Submitted to: Archives of Insect Biochemistry and Physiology
Publication Type: Peer Reviewed Journal
Publication Acceptance Date: August 15, 2002
Publication Date: December 1, 2003
Citation: Moran, P.J., Cheng, Y., Cassell, J.L., Thompson, G.A. 2003. Gene expression profiling of Arabidopsis thaliana in compatible plant-aphid interactions. Archives of Insect Biochemistry and Physiology. 51:182-203.
Interpretive Summary: Insects that use needle-like stylets to suck juices out of plants, such as aphids, cause great economic damage to crops and transmit plant pathogens that cause diseases. Plants defend themselves after infestation by making proteins that increase resistance. In order to work, these proteins depend on genes in the plant. We infested a plant closely related to cabbage, broccoli and Brussels sprouts with green peach aphids or cabbage aphids for 72 or 96 hours. We used glass slides containing thousands of spots of DNA and laser scanning to determine which genes were turned on by aphid feeding. We found that aphids stimulated genes that make signals in the plant warning it of attack. Also, aphids increased the levels of genes involved in plant protection against leaf death, and genes that help defend the plant against pathogens. Aphid feeding clearly led to a unique type of defense in our plants. This defense incorporated the genes that the plant can use against both chewing insects like caterpillars and plant disease. This information provides new ideas for improving resistance to aphids and other insects by genetic modification of crop plants.

========

** TASKS **
[1] Print the part of the aphid gene expression summary starting at "Submitted to: Archives" and ending at "and Physiology. 51:182-203.".
[2] Condense the paragraph of the aphid gene expression summary that begins "Interpretive Summary: Insects that use needle-like stylets" into a short bulleted list that keeps its main facts.
[3] Write the next part of the aphid gene expression summary, continuing on from its final sentence.
The listing that comes next is separate material and unrelated to the aphid gene expression summary.

========

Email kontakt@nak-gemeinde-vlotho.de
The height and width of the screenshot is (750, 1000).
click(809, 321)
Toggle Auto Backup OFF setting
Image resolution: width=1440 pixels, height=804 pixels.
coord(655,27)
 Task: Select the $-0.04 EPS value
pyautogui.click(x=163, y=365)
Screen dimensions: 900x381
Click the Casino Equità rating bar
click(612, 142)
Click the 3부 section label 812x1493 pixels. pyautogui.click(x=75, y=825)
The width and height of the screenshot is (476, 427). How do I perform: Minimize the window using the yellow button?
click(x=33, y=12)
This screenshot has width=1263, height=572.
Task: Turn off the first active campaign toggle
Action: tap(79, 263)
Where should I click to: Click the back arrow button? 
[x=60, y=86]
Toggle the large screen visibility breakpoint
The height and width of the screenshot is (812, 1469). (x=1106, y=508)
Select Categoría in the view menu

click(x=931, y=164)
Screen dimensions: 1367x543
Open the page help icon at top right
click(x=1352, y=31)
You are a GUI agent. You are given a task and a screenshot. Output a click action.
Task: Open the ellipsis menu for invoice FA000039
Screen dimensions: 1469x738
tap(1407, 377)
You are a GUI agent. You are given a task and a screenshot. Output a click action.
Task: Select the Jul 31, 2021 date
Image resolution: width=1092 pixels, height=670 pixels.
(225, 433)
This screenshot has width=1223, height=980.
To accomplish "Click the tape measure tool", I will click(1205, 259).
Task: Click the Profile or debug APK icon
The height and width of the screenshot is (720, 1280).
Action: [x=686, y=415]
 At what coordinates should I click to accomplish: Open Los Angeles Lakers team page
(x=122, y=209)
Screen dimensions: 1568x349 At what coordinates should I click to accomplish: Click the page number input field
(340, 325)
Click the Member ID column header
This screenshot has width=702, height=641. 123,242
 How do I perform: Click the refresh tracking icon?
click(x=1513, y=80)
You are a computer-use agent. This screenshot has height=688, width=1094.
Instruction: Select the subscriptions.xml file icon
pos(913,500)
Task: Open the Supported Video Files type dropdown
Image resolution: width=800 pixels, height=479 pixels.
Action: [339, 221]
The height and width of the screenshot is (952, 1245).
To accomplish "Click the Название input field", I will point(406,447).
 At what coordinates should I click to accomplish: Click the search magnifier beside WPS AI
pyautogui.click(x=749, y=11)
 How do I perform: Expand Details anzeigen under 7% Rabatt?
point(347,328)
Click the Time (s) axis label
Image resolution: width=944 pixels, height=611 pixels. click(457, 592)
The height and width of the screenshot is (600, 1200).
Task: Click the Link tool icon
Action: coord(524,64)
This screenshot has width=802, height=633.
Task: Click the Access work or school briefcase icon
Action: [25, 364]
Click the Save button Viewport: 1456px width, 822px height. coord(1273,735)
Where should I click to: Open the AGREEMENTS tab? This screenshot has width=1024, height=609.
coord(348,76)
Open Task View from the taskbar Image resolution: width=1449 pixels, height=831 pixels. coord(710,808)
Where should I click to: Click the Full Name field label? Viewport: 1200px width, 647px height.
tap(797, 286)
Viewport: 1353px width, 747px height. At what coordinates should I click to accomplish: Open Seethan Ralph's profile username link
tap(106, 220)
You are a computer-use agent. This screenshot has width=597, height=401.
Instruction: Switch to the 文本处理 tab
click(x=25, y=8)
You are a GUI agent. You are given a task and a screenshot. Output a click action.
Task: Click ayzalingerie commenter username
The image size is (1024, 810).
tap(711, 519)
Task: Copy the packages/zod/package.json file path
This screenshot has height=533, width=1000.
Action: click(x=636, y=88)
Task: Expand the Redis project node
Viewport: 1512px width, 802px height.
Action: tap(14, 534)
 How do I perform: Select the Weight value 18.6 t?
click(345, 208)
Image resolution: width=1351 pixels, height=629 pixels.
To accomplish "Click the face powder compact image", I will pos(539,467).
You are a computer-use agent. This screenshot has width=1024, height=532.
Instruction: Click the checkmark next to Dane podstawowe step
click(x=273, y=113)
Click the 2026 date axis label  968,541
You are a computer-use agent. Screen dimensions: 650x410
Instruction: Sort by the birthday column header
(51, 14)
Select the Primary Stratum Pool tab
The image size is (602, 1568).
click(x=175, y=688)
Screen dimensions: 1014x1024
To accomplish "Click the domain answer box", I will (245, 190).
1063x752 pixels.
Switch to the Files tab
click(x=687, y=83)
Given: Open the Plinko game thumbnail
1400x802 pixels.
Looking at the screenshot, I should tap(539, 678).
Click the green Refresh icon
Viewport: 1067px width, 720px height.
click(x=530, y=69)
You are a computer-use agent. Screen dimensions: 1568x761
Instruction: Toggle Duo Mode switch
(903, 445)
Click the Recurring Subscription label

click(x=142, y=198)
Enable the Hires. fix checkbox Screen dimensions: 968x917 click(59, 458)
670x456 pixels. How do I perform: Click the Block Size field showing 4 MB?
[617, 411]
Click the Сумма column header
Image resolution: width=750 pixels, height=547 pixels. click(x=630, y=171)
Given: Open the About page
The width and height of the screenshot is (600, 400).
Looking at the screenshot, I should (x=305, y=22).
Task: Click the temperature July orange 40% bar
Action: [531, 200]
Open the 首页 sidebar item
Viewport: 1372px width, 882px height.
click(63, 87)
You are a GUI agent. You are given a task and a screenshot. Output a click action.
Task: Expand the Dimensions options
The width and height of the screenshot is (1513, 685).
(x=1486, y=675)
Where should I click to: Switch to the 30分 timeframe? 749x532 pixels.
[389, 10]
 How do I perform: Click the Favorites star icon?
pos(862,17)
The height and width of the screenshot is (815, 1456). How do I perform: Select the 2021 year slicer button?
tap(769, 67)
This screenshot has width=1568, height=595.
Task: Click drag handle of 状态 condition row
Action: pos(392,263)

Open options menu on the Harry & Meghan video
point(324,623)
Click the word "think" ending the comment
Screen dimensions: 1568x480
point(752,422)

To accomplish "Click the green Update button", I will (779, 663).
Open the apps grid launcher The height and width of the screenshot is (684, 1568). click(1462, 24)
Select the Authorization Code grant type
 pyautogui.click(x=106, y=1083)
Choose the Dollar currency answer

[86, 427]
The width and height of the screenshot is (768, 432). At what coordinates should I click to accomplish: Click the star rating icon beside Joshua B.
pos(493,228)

========

** ANSWERS FOR EACH ITEM **
[1]
Submitted to: Archives of Insect Biochemistry and Physiology
Publication Type: Peer Reviewed Journal
Publication Acceptance Date: August 15, 2002
Publication Date: December 1, 2003
Citation: Moran, P.J., Cheng, Y., Cassell, J.L., Thompson, G.A. 2003. Gene expression profiling of Arabidopsis thaliana in compatible plant-aphid interactions. Archives of Insect Biochemistry and Physiology. 51:182-203.

[2]
- Sap-sucking insects such as aphids cause major crop losses and spread disease-causing plant pathogens.
- Plants defend themselves after infestation with resistance proteins that depend on plant genes.
- A plant closely related to cabbage, broccoli and Brussels sprouts was infested with green peach aphids or cabbage aphids for 72 or 96 hours.
- DNA spot slides and laser scanning showed which genes aphid feeding turned on.
- Aphids activated genes for warning signals of attack, for protection against leaf death, and for defense against pathogens.
- The result was a distinct defense that combined genes used against chewing insects such as caterpillars and against plant disease.
- These findings suggest ways to improve crop resistance to aphids and other insects through genetic modification.

[3]
Phloem feeding involves unique biological interactions between the herbivore and its host plant. The economic importance of aphids as pests has prompted research to define the behavioral foundations of feeding, and to isolate sources of resistance to piercing-sucking insects in crops. Little information exists about the molecular nature of plant sensitivity to phloem feeding. Recent discoveries involving elicitation by plant pathogens and chewing insects and studies on phloem feeders suggest that aphids are capable of inducing responses in plants broadly similar to those associated with pathogen infection and wounding. Our past work showed that compatible aphid feeding on leaves of Arabidopsis thaliana induces localized changes in levels of transcripts of genes that are also associated with infection, mechanical damage, chewing herbivory or resource allocation shifts. However, the response profile as a whole is likely specific to feeding by aphids. We used microarray and macroarray gene expression analyses of infested plants to better define this profile. The results suggest that genes involved in oxidative stress, calcium-dependent signaling, and tryptophan and aromatic compound biosynthesis are part of the dynamic response of A. thaliana plants infested for 72 and 96 hours. The use of plant resistance to aphids in crops will benefit from a better understanding of induced responses. The establishment of links between insect elicitation, plant signaling associated with phloem feeding, and proximal resistance mechanisms is critical to further research progress.